The most up-to-date measure of success is the live birth rate of a single healthy baby per IVF cycle initiated. Multiple pregnancies are now considered high-risk, and transferring embryos one at a time wherever possible has become a global trend.

There are many variables that determine the chances of success in IVF, but the most important of these are the woman's age and ovarian reserve. In younger women with high ovarian reserve, the pregnancy rate (defined as the proportion of pregnancies resulting in live birth following the sequential transfer of all embryos obtained from a single egg retrieval) is higher. However, in women over the age of 40, this rate decreases, and by the age of 45, it drops to very low levels. Unfortunately, these results are not altered by supplements or 'rejuvenating' agents administered to the ovaries. AMH is one of the most reliable markers of ovarian reserve. Although a low AMH level does not necessarily mean pregnancy will or will not occur, it indicates that the number of oocytes picked up during the oocyte pick-up procedure will be low. Sperm quality is also a factor that directly affects embryo quality and the chances of pregnancy.

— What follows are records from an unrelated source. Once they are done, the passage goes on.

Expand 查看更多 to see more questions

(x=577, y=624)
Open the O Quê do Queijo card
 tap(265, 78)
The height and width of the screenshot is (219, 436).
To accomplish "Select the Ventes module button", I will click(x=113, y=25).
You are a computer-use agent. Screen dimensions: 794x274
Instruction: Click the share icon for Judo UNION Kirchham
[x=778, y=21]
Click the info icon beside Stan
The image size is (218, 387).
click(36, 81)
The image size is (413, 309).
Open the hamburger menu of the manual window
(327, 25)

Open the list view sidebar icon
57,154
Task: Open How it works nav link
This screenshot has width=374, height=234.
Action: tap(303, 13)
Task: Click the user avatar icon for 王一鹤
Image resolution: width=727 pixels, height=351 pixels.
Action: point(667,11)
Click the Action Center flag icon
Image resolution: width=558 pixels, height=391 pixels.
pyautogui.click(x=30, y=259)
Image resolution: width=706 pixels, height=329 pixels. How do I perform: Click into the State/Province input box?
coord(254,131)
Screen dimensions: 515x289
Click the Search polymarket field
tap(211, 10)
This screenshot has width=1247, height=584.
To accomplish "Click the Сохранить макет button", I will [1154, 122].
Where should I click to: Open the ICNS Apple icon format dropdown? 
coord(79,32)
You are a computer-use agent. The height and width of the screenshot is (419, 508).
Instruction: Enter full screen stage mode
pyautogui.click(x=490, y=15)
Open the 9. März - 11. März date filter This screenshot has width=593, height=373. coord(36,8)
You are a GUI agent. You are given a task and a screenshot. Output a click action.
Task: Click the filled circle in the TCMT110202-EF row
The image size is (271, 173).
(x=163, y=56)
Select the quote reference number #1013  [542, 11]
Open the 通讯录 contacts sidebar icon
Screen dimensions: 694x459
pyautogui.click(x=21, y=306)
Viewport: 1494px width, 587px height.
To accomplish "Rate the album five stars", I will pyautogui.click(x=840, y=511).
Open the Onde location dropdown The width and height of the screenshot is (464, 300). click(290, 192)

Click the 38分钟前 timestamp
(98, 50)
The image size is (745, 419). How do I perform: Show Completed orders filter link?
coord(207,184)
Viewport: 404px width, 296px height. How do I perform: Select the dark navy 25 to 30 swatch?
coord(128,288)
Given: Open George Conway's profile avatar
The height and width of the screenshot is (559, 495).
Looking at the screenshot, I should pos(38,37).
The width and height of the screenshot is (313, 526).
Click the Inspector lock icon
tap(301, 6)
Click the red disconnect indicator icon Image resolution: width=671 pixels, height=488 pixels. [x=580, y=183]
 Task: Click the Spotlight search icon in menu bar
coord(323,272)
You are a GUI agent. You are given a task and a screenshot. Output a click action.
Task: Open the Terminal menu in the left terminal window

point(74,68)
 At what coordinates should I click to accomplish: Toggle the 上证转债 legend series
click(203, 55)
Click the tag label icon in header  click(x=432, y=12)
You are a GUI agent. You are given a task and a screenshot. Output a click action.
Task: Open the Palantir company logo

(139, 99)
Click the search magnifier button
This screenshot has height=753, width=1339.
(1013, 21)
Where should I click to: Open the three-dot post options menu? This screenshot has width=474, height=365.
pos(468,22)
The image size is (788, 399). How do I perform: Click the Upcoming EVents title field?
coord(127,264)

In cases where there are very few sperm in the semen or where sperm must be retrieved from the testicles, embryo development is adversely affected.

Ovarian reserve is determined by an experienced physician performing a transvaginal ultrasound scan to assess the number of antral follicles present in the ovaries and their distribution. With advancing age, there will be a loss in the ovarian reserve; concurrently, there will be a reduction in ovarian volume and a decrease in the number of antral follicles. In addition to ultrasound, anti-Müllerian hormone (AMH) is the marker that best reflects ovarian reserve. Low AMH levels allow us to predict that the response from the ovaries during treatment will be poor, enabling us to tailor the treatment protocol accordingly.

In patients who have previously undergone unsuccessful IVF attempts, the most important factor determining the chances of success in the next treatment is the information regarding the ovarian response and embryo quality from the first treatment. When planning a new treatment, data from the previous treatment cycle is taken into account to plan how to obtain the healthiest and highest number of eggs from the ovaries. A history of low oocyte pick-up or poor-quality embryo development may be due to factors related to the patient, or it may be linked to the treatment protocol and medication doses used, as well as laboratory conditions. Other reasons for failure to achieve success include fibroids, polyps, blocked fallopian tubes, uterine malformations and intrauterine adhesions. Correcting these issues, where applicable, will increase the chances of pregnancy. Additional tests and assessments, such as investigations into coagulation disorders (congenital or acquired) and immune function, are not routinely recommended. The cause-and-effect relationship for both is unclear.

Various supportive medications, primarily the hormone progesterone, are used to support the embryo's implantation in the uterus following embryo transfer. The use of medications without scientific evidence (such as aspirin, blood thinners, agents that inhibit uterine contractions, immunosuppressive drugs, etc.) or strict bed rest will not increase the embryo's chances of implantation and will only cause unnecessary anxiety and expense.